Given records:
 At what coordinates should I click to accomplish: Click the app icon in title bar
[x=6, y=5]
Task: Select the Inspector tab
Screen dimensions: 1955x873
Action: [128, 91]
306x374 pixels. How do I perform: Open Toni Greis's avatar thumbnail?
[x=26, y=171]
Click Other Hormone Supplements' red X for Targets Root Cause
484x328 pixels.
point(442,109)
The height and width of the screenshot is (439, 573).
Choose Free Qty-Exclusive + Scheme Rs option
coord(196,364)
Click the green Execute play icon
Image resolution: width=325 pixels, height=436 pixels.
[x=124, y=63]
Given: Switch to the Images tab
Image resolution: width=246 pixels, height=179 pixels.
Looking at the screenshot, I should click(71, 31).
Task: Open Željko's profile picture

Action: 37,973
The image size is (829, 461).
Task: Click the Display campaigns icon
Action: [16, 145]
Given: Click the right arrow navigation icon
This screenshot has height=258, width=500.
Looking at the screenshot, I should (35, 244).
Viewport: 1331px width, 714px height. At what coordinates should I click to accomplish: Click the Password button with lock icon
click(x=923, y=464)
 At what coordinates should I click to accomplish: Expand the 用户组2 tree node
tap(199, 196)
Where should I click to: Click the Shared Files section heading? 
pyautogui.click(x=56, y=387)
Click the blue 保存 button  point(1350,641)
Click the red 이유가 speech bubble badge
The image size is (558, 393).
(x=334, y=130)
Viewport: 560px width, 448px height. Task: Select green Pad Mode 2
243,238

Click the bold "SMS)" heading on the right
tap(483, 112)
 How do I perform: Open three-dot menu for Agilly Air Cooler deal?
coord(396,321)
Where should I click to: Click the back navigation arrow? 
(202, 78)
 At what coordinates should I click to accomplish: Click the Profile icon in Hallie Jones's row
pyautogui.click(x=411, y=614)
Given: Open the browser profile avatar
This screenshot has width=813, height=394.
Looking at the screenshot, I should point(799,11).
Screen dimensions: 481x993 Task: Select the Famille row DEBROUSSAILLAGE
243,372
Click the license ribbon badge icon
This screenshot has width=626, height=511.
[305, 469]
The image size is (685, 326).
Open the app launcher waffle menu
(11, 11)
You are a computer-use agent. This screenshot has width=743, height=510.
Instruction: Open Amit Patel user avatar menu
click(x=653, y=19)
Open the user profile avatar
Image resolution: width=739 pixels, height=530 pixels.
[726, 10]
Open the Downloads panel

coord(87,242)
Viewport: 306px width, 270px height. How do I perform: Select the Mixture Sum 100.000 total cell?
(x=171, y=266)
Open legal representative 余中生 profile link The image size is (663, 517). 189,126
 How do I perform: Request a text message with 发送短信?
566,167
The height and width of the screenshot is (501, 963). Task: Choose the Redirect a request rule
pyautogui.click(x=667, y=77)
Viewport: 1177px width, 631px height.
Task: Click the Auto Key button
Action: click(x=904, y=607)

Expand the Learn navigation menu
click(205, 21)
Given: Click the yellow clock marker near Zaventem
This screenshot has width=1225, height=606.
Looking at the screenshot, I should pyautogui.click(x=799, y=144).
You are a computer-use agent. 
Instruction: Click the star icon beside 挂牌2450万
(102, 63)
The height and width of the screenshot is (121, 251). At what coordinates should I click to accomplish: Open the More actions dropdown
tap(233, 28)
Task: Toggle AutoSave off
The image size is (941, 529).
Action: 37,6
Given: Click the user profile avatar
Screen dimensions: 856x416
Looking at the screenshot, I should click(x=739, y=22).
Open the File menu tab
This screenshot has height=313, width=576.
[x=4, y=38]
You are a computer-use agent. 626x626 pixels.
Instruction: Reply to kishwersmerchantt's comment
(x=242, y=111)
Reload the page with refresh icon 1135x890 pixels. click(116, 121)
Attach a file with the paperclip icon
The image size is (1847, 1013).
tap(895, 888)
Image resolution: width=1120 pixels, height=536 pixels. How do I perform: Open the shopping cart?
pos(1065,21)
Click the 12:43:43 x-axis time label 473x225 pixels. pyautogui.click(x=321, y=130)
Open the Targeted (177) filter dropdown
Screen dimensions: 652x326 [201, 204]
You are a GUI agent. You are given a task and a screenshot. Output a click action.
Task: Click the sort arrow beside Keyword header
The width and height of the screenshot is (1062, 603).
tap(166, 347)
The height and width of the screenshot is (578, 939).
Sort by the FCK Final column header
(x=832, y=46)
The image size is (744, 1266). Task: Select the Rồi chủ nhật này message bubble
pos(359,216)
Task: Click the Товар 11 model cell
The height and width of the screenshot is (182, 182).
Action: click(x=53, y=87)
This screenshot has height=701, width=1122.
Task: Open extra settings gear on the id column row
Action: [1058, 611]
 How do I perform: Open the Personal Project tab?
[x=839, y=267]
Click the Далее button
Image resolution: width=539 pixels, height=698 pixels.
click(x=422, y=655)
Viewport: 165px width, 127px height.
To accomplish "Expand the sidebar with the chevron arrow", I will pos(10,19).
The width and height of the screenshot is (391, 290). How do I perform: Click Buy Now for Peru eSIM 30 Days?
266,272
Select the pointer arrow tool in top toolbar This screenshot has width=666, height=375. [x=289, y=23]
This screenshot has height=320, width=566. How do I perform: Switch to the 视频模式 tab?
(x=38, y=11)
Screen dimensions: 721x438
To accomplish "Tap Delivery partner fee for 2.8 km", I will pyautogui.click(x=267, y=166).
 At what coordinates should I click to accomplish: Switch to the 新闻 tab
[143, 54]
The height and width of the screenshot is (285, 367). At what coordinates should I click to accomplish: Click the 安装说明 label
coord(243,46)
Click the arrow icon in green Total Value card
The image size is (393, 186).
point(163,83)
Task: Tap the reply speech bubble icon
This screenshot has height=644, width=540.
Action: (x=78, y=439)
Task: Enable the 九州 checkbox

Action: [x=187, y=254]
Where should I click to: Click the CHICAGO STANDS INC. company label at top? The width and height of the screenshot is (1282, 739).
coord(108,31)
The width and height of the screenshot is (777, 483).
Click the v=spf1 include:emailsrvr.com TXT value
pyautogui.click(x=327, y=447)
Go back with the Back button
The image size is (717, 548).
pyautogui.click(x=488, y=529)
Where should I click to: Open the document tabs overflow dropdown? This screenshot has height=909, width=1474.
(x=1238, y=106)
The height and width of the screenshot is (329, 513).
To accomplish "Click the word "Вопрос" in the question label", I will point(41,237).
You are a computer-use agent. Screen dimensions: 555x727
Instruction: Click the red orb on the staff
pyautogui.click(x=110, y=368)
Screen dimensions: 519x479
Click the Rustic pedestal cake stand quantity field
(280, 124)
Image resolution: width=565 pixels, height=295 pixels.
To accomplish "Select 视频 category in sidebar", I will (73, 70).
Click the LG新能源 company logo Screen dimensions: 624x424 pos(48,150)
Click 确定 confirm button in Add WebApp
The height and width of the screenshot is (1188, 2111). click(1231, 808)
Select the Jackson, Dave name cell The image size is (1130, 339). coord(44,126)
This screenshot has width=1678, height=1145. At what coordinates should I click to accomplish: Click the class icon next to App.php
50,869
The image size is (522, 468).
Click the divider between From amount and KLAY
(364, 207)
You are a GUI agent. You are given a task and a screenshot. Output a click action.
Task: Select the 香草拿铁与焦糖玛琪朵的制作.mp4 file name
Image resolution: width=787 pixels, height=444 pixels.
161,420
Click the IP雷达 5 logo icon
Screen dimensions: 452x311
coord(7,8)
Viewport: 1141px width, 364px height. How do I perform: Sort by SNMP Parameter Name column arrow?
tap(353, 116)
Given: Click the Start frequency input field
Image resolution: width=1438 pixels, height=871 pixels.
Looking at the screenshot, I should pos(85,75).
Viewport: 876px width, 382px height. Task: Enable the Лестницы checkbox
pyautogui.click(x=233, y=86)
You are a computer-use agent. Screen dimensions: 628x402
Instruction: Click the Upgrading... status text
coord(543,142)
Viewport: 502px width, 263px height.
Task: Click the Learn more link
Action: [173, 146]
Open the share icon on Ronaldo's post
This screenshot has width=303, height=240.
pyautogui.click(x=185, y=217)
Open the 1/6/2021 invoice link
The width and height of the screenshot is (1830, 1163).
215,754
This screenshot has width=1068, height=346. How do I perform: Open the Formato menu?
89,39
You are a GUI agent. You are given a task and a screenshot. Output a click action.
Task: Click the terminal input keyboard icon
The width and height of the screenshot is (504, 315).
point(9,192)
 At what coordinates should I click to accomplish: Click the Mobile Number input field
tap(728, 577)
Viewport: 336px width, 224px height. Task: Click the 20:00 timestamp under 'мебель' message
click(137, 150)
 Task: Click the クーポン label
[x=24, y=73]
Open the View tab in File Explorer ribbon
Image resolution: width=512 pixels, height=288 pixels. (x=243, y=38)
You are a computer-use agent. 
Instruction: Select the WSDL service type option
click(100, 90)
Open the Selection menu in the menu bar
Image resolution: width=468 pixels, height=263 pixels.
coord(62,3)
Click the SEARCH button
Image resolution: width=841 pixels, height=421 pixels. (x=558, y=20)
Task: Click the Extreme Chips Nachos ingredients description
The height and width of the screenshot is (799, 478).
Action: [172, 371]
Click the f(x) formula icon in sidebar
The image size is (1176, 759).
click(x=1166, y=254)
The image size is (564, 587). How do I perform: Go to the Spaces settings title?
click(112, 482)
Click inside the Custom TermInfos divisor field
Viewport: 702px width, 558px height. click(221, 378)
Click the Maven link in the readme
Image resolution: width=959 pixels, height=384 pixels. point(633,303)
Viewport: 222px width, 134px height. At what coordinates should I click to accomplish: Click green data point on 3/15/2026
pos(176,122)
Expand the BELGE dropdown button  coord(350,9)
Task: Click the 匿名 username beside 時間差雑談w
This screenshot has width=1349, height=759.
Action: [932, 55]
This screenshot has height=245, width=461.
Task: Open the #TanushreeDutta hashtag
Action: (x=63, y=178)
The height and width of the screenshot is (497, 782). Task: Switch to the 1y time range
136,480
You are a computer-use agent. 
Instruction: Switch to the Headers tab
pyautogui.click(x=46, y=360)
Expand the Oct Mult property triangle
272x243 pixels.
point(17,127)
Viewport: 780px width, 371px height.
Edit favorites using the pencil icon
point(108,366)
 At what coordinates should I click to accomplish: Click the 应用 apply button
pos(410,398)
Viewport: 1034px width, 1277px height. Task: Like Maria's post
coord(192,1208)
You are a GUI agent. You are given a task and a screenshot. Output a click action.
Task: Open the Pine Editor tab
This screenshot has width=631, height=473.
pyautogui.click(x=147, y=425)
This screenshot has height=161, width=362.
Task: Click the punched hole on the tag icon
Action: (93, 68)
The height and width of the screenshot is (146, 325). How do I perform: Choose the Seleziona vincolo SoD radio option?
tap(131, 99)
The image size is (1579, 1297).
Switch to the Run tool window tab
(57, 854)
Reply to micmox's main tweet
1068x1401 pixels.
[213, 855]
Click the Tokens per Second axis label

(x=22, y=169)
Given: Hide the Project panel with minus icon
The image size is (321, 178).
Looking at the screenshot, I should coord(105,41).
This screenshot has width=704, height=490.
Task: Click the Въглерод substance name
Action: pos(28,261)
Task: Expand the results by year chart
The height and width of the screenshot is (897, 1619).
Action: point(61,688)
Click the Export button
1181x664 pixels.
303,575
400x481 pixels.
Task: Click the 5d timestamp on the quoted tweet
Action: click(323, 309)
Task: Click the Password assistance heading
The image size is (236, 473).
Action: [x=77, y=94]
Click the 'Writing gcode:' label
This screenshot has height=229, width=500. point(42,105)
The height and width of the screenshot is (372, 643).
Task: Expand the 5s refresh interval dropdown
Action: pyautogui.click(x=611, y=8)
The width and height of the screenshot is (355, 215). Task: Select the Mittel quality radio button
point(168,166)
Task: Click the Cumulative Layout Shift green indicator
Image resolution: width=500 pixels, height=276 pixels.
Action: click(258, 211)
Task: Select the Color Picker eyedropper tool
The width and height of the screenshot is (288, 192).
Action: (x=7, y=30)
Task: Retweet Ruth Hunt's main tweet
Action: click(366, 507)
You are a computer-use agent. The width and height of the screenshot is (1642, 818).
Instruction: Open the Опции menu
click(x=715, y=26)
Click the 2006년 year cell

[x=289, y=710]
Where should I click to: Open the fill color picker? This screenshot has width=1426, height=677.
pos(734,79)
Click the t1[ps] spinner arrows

Task details: Write out the rows from the line with "Where should I click to: Click the back" up to and including the line with "pyautogui.click(x=411, y=614)".

Answer in full:
Where should I click to: Click the back navigation arrow? 
(202, 78)
 At what coordinates should I click to accomplish: Click the Profile icon in Hallie Jones's row
pyautogui.click(x=411, y=614)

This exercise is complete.